*REQUIRED ACTION*. Give back, unchanged, the lines from the one containing "[جستجو] (13, 5)" to the end of the listing, inclusive of both.

*RECORDED INFORMATION*.
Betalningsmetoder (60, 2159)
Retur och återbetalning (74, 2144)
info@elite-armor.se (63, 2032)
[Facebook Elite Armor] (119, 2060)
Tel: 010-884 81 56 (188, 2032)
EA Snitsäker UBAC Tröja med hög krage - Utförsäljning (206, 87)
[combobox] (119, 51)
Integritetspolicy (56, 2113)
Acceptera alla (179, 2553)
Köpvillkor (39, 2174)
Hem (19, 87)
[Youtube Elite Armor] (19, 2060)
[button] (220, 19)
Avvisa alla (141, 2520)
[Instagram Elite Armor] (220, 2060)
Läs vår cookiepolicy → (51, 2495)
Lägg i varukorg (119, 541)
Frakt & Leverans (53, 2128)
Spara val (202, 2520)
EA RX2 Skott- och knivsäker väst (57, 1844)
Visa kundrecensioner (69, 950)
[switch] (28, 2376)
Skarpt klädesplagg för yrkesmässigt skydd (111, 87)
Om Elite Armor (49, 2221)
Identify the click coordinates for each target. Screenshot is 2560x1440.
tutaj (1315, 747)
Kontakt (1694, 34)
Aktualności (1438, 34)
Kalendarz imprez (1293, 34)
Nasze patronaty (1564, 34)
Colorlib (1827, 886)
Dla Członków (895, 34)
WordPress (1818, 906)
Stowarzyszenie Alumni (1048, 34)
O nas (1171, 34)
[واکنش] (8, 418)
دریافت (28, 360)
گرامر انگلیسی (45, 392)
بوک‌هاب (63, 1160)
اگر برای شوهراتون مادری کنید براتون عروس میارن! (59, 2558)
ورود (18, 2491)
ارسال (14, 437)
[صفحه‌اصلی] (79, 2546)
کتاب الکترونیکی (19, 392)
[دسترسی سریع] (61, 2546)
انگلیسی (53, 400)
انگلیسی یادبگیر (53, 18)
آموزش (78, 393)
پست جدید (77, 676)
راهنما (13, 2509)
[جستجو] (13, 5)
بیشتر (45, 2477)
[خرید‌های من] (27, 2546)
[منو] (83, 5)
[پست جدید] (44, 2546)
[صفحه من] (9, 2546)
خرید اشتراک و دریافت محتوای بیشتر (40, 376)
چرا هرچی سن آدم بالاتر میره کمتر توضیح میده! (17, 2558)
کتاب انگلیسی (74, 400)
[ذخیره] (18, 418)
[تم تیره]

*ANSWER SPACE*.
[جستجو] (13, 5)
بیشتر (45, 2477)
[خرید‌های من] (27, 2546)
[منو] (83, 5)
[پست جدید] (44, 2546)
[صفحه من] (9, 2546)
خرید اشتراک و دریافت محتوای بیشتر (40, 376)
چرا هرچی سن آدم بالاتر میره کمتر توضیح میده! (17, 2558)
کتاب انگلیسی (74, 400)
[ذخیره] (18, 418)
[تم تیره]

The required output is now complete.